On March 23, 2017, the National Biodiesel Board (NBB) announced that an antidumping and countervailing duty petition had been filed with the U.S. Department of Commerce (DOC) and the U.S. International Trade Commission (ITC) claiming that Argentine and Indonesian companies are violating trade laws by saturating the U.S. market with dumped and subsidized biodiesel. The petition was filed on behalf of the National Biodiesel Board Fair Trade Coalition, which represents the NBB and U.S. biodiesel producers. According to NBB, Argentine and Indonesian producers are selling their biodiesel in the U.S. at prices that are substantially lower than their costs of production, and government programs in both countries are providing illegal subsidies to their domestic biodiesel industries. Between 2014 and 2016, biodiesel imports from Argentina and Indonesia increased by 464 percent, which resulted in an 18 percent loss in market share for U.S. manufacturers. Both countries have previously been charged with violating international trade laws. Following NBB’s announcement, Senator Maria Cantwell (D-WA) released a statement urging DOC and ITC to give the suit every appropriate consideration and pledging to continue to work across the aisle to reform the biodiesel tax credit, so that it incentivizes the domestic production of clean, renewable biodiesel.
On March 24, 2017, Neste, a member of BRAG®, announced its approval of draft proposals by the Swedish government regarding mandated reductions in traffic fuel emissions and the continued tax exemption for high-blended biofuels.
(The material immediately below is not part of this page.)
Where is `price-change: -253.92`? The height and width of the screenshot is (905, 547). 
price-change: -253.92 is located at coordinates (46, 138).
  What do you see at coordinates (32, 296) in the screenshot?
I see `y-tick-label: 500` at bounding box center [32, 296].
By 2030, the government aims to reduce carbon emissions from transportation by 70 percent. In addition to reducing carbon emissions, the ambitious targets and long-term perspective will help support innovation and investments in biofuels. Neste, which has a strong focus on developing cost-efficient technologies to convert forest residues into biofuels, stated that the substantial amount of forest-based raw materials in the country will likely play a key role in achieving the proposed goals.